Madhubala: Her Life, Her Films
- Cover of the 1997 edition
- Author: Khatija Akbar
- Language: English
- Subject: Madhubala
- Genre: Biography
- Published: 1997
- Publisher: UBS Publishers' Distributors
- Publication place: India
- Media type: Print
- Pages: 228
- ISBN: 978-81-747615-3-8
- OCLC: 36806901

= Madhubala: Her Life, Her Films =

1997 book by Khatija Akbar

Madhubala: Her Life, Her Films is a 1997 biographical book written by Khatija Akbar, chronicling the life and career of the Indian actress Madhubala. It describes her 1933 birth in Delhi, her 22-year-long film career, her marriage to playback singer Kishore Kumar, and her death in 1969. Originally published by UBS Publishers' Distributors, the book was re-published by Hay House on 1 April 2011 under the title of I Want to Live': The Story of Madhubala.

== Summary and release ==
It was written by Khatija Akbar and published by UBS Publishers' Distributors in 1997. Opening with the author's foreword thanking those who helped her in writing the book, Madhubala: Her Life, Her Films is a biographical book describing Madhubala's birth in Delhi in 1933, her 22-year-long successful film career, her affairs and marriage to the playback singer Kishore Kumar, and her death in 1969 by ventricular septal defect. The book also extensively examines the production and release of the epic drama Mughal-e-Azam (1960), which became the highest-grossing film of all-time at that point of time and earned her a Filmfare nomination in Best Actress category.

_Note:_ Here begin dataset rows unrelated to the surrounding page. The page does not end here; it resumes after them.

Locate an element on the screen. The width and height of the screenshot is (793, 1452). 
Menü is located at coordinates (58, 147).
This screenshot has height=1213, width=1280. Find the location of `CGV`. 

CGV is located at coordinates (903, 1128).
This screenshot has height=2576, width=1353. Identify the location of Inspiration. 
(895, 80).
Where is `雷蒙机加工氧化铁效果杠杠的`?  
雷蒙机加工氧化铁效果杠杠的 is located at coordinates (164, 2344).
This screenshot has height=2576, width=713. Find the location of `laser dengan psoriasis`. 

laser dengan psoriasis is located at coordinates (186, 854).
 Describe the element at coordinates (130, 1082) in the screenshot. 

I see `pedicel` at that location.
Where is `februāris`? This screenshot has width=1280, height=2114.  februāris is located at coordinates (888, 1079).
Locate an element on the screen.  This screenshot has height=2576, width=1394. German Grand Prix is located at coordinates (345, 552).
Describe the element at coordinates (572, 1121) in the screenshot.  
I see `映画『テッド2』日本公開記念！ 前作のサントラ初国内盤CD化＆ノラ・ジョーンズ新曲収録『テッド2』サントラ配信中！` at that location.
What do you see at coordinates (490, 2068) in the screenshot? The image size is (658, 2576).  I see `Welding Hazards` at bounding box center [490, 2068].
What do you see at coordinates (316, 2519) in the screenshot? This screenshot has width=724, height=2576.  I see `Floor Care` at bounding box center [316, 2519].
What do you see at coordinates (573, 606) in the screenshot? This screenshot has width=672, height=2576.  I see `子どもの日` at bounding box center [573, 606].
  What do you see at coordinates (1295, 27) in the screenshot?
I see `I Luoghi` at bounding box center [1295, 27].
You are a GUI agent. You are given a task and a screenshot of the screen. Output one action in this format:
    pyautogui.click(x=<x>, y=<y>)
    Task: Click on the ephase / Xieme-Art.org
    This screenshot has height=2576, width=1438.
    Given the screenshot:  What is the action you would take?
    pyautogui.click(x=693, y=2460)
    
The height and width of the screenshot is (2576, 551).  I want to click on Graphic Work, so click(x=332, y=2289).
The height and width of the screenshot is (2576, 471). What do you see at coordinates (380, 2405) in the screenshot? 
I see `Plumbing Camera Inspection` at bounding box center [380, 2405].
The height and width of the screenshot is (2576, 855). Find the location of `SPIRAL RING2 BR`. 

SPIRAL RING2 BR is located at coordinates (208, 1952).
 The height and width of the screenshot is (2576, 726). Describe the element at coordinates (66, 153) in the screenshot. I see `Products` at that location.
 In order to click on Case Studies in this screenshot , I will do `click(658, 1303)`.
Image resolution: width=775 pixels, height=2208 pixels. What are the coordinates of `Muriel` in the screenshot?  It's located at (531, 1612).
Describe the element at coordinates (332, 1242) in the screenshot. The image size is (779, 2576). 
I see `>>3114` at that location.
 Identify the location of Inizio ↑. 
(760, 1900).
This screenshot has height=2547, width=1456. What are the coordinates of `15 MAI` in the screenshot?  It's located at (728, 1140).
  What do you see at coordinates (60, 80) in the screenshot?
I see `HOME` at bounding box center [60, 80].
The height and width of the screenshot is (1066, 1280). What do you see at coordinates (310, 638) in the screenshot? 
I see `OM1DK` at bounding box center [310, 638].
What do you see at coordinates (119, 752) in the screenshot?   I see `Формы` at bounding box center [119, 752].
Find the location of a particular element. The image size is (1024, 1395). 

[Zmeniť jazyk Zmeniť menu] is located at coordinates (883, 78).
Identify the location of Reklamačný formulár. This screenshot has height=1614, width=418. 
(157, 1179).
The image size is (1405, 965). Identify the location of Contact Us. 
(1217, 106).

In 1992, when there was no book about the actress, Akbar decided starting write a book on her as a way of "repaying Madhubala for all the years of enjoyment of watching her films". For her research, Akbar collected the archives of magazines such as Filmindia, Filmfare, Movie Times, Shama, and Screen. In 1994, she went on to meet Dilip Kumar, who was Madhubala's frequent collaborator and ex-lover, with helps from his brother, Ahsan Khan. She said that the book would not be done without any inputs from Kumar, describing the 45-minute rendezvous as an "incomparable experience".

The critical reception was negative, with Iqbal Masud of India Today said: "Khatija Akbar's narrative, written with breathless gushiness, does contain aspects of truth but it does not follow them up. For example, two essential features of the Madhubala persona were her impishness and sensuality." Meanwhile, its second edition, first published on Amazon Kindle on 1 April 2011 and later as a paperback book on 10 October (both under the title I Want to Live': The Story of Madhubala), gained better responses. In The Tribune, Rachna Singh commented, "[It] has all the ingredients of an Indian film—a beautiful heroine, a Prince Charming, an overbearing father who is a spoke in the romantic wheel and a dreaded disease that is the knell of doom for the beautiful heroine ... A book that is a befitting tribute to not only a gorgeous and skilled actress but also a great human being."